Two phones seized from Singa were found to contain around 800 videos of him raping or sexually assaulting the unconscious men. The victims, usually snoring loudly, were often repeatedly raped over the course of several hours.

Sinaga also collected what detectives have described as “trophies”, which included phones, watches, ID cards from their wallets, images that Sinaga had downloaded from their social media profiles, and searches about them he conducted online.

Police found more than 100 of the men from clues in Sinaga’s flat. When they lacked identifying information, investigators tried facial recognition technology, approached local universities, and asked other police forces around the UK if they knew any of the men. Although most victims have been identified, the identities of 70 men have yet to be established.

Many of the victims were unaware of what had happened to them until they received a visit from the police, having been identified from the videos.

Mr Hussain continued: “I can only imagine how devastating this news must have been for them but the bravery that these men have shown in engaging with officers and support workers in an effort to come to terms with what happened is nothing short of incredible.

“Many of these men have stood up in court and provided evidence, which detailed the significant impact these offences have had on their lives. We appreciate this can be a daunting experience and it truly does take a lot of courage to stand up in court and tell your story.

“Even with the video evidence, this was not a straightforward case and it required round the clock work, including consulting with subject matter experts, carrying out detailed research, arranging pre-trial court visits for witnesses and other vital tasks.

“Many of the team also had to sit and watch the horrifying videos that Sinaga created, which has undoubtedly had a personal impact on them. Without their work, there would be more victims out there who were unaware of exactly what had happened to them and without any specialist support being provided,” Mr Hussain said.

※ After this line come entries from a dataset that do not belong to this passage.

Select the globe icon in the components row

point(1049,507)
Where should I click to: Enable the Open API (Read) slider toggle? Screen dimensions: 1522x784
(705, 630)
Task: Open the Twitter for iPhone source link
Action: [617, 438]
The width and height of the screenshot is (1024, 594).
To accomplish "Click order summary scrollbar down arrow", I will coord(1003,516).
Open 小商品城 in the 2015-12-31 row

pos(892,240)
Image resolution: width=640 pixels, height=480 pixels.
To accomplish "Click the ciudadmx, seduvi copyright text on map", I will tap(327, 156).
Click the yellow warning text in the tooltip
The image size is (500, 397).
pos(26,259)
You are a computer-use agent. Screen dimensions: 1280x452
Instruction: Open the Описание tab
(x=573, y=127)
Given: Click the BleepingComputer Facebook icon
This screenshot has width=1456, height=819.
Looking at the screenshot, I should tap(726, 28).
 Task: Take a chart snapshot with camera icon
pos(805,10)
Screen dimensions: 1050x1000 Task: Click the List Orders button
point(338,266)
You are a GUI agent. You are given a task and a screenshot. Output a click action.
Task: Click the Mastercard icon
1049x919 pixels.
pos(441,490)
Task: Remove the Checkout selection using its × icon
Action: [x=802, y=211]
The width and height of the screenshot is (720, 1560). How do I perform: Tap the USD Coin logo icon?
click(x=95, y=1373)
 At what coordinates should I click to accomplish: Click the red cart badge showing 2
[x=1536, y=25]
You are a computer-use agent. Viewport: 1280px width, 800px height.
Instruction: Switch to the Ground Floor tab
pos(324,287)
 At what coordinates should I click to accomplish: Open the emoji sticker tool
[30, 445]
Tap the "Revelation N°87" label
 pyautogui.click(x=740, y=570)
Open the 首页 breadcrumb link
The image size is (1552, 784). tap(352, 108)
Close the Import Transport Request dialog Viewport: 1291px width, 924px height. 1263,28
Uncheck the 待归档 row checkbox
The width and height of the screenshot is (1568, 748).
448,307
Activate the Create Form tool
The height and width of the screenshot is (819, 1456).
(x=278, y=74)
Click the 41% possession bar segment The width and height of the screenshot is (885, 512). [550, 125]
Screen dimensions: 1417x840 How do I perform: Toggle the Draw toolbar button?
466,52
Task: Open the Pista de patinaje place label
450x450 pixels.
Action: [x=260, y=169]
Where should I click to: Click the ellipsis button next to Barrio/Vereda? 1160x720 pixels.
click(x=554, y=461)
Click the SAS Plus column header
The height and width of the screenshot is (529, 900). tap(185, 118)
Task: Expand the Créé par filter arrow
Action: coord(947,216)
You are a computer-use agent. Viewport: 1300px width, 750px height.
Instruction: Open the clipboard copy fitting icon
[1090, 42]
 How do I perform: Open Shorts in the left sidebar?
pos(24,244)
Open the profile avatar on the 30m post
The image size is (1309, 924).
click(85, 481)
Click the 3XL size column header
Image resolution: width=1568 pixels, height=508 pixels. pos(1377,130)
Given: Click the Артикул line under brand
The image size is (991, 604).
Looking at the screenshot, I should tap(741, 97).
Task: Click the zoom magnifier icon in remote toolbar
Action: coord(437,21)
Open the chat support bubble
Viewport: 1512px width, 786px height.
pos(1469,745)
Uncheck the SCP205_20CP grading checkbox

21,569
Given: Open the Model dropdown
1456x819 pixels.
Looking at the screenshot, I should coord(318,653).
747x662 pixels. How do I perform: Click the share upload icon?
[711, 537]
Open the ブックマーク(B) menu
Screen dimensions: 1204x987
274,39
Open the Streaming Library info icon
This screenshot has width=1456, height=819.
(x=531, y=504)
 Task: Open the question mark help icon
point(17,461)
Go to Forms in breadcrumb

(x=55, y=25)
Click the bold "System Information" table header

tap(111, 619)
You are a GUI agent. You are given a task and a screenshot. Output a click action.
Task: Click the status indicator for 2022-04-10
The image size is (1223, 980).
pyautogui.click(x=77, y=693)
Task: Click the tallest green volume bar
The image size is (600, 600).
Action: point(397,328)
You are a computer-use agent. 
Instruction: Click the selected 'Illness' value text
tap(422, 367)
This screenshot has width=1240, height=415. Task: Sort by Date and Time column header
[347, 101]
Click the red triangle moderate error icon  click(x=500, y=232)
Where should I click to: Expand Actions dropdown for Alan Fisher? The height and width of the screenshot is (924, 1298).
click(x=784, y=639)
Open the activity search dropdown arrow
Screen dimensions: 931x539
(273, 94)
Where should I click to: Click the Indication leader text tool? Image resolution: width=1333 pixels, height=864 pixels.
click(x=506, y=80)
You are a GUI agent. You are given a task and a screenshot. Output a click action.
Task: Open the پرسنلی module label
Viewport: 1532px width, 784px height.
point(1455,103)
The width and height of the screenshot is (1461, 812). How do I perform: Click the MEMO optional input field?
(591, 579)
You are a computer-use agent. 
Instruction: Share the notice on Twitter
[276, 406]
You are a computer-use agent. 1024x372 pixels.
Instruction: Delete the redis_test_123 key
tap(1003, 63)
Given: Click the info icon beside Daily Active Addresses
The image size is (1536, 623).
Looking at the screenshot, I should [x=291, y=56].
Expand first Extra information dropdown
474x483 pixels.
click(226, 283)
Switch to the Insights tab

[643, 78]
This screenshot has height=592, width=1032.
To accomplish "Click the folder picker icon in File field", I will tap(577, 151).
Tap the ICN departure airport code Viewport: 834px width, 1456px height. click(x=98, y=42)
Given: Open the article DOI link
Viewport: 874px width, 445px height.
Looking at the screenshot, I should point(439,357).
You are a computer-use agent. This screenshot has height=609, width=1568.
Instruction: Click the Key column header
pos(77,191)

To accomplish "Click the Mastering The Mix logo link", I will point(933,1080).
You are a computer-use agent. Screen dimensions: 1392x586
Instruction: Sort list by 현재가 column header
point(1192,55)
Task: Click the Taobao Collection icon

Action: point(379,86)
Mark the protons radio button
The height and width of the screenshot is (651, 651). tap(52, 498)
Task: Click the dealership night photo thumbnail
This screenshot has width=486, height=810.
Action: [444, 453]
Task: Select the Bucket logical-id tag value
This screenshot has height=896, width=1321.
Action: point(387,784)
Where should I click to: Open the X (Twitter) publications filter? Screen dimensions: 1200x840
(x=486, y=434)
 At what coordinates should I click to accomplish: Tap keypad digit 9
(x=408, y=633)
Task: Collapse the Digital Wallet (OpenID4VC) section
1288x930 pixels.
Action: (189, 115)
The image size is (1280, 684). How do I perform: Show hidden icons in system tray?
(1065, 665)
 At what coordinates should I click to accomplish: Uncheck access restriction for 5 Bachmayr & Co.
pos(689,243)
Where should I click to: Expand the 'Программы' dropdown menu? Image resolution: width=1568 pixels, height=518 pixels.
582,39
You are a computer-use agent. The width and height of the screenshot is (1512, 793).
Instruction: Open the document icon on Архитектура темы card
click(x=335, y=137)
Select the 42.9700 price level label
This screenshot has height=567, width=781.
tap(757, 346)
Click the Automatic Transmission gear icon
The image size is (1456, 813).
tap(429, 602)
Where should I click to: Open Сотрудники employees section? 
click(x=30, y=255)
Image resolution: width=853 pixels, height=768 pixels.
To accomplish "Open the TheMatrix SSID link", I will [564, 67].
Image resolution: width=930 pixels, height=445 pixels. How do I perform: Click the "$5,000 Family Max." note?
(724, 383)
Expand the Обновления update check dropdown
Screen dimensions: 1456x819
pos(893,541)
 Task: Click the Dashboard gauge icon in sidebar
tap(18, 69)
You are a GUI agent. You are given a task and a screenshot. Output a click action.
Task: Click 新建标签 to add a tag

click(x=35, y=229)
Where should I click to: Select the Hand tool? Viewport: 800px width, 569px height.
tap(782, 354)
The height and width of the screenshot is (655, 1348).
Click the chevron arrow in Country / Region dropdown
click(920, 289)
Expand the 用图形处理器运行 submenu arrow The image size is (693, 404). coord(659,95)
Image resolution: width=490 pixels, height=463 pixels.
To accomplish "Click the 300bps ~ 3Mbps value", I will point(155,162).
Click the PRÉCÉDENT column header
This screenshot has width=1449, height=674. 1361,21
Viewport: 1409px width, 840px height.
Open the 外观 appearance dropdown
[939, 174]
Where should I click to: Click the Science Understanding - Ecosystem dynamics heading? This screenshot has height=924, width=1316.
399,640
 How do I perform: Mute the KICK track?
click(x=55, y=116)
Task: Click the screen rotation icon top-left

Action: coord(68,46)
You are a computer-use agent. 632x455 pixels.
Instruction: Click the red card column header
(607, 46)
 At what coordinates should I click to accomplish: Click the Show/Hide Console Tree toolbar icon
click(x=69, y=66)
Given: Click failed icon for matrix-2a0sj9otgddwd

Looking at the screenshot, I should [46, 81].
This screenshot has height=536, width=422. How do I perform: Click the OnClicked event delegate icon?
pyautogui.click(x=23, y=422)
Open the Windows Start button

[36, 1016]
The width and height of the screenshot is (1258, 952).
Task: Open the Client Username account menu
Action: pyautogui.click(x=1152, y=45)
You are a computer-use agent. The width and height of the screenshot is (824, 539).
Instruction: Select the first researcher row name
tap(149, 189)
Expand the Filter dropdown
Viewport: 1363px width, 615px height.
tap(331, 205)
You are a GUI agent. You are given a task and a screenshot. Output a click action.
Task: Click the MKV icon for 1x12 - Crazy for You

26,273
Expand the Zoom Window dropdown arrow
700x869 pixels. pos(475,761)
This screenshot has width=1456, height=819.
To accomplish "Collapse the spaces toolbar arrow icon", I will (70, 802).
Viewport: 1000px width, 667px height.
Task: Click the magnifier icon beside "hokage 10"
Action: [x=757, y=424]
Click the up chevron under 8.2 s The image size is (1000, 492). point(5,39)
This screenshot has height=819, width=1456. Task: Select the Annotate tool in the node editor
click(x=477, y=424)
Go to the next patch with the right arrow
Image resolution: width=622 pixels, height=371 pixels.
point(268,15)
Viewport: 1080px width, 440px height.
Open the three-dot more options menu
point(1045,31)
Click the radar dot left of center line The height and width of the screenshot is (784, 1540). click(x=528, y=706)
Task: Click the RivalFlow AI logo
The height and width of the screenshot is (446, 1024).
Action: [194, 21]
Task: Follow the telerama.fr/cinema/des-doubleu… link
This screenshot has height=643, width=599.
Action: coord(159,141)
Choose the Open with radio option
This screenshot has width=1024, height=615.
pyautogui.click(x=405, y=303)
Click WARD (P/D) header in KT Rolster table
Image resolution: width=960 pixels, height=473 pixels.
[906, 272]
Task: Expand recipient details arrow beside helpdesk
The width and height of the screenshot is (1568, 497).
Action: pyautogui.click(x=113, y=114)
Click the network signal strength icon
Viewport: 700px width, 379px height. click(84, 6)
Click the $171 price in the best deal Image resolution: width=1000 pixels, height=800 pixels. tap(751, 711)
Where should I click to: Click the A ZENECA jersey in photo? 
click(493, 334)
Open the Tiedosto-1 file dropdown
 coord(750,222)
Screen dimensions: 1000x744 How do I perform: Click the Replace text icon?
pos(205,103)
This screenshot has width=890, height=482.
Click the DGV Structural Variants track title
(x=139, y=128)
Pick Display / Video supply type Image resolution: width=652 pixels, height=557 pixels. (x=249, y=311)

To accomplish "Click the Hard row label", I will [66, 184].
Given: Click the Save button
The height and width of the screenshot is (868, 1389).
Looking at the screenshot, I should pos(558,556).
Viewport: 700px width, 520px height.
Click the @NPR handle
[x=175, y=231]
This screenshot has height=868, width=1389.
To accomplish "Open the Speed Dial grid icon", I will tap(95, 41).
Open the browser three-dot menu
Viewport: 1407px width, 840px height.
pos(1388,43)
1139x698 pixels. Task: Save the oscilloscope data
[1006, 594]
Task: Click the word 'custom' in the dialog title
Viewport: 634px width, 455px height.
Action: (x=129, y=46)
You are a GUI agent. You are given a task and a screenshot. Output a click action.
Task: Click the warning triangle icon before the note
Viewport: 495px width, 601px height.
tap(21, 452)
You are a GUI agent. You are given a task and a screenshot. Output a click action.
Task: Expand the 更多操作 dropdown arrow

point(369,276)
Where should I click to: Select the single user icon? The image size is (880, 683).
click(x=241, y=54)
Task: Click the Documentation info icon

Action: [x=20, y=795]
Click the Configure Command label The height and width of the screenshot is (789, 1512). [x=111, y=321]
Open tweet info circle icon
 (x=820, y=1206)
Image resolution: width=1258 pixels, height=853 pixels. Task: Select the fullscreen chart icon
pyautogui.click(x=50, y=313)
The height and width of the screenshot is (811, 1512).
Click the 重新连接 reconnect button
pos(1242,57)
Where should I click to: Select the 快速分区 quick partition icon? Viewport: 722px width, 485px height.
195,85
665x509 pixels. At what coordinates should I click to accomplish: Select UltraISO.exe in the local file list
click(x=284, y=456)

“I hope the work of the investigation team sends out a clear message that Greater Manchester Police is prepared to invest time and resources into bringing those who carry out sex offences to justice as well as work alongside partner agencies to provide victims with any support they need.”

Following Sinaga’s conviction, the Home Secretary Priti Patel has asked the independent Advisory Council on the Misuse of Drugs to expedite a review into the Class C drug GHB, saying she was “deeply concerned” about its use in such crimes.